Once PVT has been diagnosed, not only broad‐spectrum antibiotics but also anticoagulants are recommended in order to prevent bowel ischemia and/or portal hypertension due to the growth of the thrombus.4, 5, 6 Anticoagulant therapy is recommended to be continued for at least 3 months in all patients with acute PVT according to the guidelines.4 As the PVT was still present on follow‐up CT in the present patient, edoxaban was continued for 7 months after discharge.

In the present study, the formation of PVT might have been the result of hypercoagulability due to bacteremia. Indeed, the laboratory data on admission showed increased levels of C‐reactive protein and procalcitonin, and increases of fibrinogen/fibrin degradation products and D‐dimer were supposed to be due to a hyperfibrinolysis state.

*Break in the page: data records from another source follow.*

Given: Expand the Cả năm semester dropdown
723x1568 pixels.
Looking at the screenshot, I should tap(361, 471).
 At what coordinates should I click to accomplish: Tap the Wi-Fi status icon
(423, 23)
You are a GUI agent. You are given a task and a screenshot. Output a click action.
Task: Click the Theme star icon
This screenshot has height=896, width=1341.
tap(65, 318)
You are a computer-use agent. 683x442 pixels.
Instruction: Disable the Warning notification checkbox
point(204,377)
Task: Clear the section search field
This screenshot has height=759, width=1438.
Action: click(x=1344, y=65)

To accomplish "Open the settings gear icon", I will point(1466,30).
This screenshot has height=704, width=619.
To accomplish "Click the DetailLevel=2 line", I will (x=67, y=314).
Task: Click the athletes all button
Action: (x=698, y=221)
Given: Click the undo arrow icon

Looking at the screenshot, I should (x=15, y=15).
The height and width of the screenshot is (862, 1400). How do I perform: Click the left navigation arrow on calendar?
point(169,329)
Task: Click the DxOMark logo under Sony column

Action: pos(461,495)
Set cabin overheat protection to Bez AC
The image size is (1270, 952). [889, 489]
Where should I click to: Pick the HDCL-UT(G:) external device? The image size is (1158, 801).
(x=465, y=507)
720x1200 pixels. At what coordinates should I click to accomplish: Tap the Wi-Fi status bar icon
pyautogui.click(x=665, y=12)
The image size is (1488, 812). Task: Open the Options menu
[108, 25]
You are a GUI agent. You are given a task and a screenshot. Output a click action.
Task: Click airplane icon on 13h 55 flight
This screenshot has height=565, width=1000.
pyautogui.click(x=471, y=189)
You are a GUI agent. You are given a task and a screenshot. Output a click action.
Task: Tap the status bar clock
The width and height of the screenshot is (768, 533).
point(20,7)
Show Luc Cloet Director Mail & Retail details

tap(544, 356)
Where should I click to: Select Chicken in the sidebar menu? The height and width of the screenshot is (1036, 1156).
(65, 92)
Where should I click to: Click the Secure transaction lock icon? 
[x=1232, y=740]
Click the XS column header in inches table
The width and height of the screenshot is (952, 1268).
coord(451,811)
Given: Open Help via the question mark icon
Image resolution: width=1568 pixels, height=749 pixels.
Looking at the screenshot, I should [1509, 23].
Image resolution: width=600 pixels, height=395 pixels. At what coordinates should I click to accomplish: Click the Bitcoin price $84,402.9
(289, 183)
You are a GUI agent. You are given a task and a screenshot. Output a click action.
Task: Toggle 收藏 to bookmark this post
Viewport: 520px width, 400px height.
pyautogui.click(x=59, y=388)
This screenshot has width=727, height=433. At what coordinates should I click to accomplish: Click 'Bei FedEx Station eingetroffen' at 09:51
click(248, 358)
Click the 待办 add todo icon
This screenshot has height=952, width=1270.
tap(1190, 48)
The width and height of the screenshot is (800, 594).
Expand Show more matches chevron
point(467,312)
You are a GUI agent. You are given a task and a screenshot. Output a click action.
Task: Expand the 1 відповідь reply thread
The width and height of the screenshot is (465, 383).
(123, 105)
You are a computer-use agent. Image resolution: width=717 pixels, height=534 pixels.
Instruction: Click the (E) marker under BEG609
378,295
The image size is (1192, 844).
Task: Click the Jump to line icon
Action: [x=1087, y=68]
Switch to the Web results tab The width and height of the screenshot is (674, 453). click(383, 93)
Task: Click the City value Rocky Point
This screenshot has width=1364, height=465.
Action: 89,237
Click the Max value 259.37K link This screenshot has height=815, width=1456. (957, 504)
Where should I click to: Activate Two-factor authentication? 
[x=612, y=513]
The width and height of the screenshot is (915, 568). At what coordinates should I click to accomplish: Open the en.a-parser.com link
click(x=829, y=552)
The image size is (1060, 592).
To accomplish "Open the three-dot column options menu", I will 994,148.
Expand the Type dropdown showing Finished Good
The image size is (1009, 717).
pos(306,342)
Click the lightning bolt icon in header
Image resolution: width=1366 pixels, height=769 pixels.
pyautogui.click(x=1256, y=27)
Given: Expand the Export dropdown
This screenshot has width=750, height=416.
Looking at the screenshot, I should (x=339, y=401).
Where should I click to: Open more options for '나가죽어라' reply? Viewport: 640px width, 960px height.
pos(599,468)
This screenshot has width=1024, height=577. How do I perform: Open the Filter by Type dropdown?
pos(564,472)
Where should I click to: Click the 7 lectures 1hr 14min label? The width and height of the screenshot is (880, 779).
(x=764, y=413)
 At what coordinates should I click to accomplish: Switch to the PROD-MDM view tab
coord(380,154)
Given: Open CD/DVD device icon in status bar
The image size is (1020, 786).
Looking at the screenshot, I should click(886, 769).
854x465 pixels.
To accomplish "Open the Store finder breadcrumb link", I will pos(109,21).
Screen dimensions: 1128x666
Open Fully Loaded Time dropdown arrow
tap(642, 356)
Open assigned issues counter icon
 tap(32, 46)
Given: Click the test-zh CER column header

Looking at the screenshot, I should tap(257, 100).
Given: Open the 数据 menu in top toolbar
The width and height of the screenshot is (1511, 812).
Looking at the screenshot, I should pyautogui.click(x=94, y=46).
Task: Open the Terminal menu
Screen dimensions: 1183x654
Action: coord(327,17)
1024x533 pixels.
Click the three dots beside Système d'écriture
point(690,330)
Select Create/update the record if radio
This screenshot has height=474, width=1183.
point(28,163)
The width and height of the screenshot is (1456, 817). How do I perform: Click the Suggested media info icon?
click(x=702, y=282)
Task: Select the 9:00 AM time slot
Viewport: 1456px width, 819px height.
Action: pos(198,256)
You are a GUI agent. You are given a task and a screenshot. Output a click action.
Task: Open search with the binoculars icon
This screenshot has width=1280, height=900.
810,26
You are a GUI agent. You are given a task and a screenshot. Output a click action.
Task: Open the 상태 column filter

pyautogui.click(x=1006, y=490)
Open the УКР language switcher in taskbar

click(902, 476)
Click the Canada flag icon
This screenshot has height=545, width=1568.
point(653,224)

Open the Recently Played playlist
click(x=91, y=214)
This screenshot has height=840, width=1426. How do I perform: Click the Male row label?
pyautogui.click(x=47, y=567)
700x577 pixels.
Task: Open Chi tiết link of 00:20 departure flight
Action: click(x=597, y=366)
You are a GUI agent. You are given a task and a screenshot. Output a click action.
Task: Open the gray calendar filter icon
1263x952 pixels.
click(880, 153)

Although initial CT imaging with contrast on admission did not detect evident PVT, the microthrombus formation might have already begun.

It can be difficult to determine why patients suffer from PVT. Indeed, it was previously reported that no predisposing factors were detected in 14% of patients with PVT.5 It is caused by a combination of general and local risk factors.4 General risk factors, such as an inherited or acquired prothrombotic condition, have been found in many patients with PVT.4 In the present study, although not all general risk factors were detected, no suspected procoagulant episodes were observed throughout the course of the patient's life. In contrast, among local risk factors, as cancer, cirrhosis, and injury to the portal vein had been excluded, the most likely local risk factor seemed to be abdominal infection due to gastroenteritis with PVG and PI, which can result in vascular endothelial cell injury and the subsequent formation of a microthrombus. In addition, we speculated that PVT might have developed due to venous congestion caused by extensive massive PVG. Taken together, these findings suggest that abdominal infection and massive PVG might have influenced the vascular endothelial cell injury and subsequent formation and development of PVT in the present case.

As there is no established evidence concerning whether or not the prophylactic use of anticoagulant therapy will be effective in this situation, follow‐up CT was considered important for the prompt diagnosis of the late formation of PVT in the present case, however, the ideal timing of follow‐up CT remains unclear. According to the guideline of acute PVT, if PVT is suspected, CT with contrast should be undertaken for the prompt confirmation or exclusion of this diagnosis.4 If CT is not readily available, Doppler sonography is a reasonable alternative approach, and if the findings suggest acute PVT, CT should be undertaken rapidly.4 Follow‐up CT or Doppler sonography is thus suggested to be extremely important for the prompt detection of the late formation of PVT in patients with PI and/or PVG.

Conclusion

We encountered a case of the late appearance of acute PVT in a patient with PVG and PI. If PVT is detected, anticoagulation therapy should be begun in order to prevent bowel ischemia and/or portal hypertension due to the growth of the thrombus. However, as no specific recommendations exist concerning the prophylactic use of anticoagulants in this situation, the prompt diagnosis of PVT seems important for preventing these disastrous complications. Clinicians should be aware of the potential for such complications and make their best efforts to exclude this entity using CT or sonography.

Disclosure

Approval of the research protocol: Ethical approval to report this case was not required.

Informed consent: Written, informed consent was obtained from the patient for publication of this case report and any accompanying images.

Registry and registration no. of the study/trial: N/A.

Animal studies: N/A.

Conflict of interest: None declared.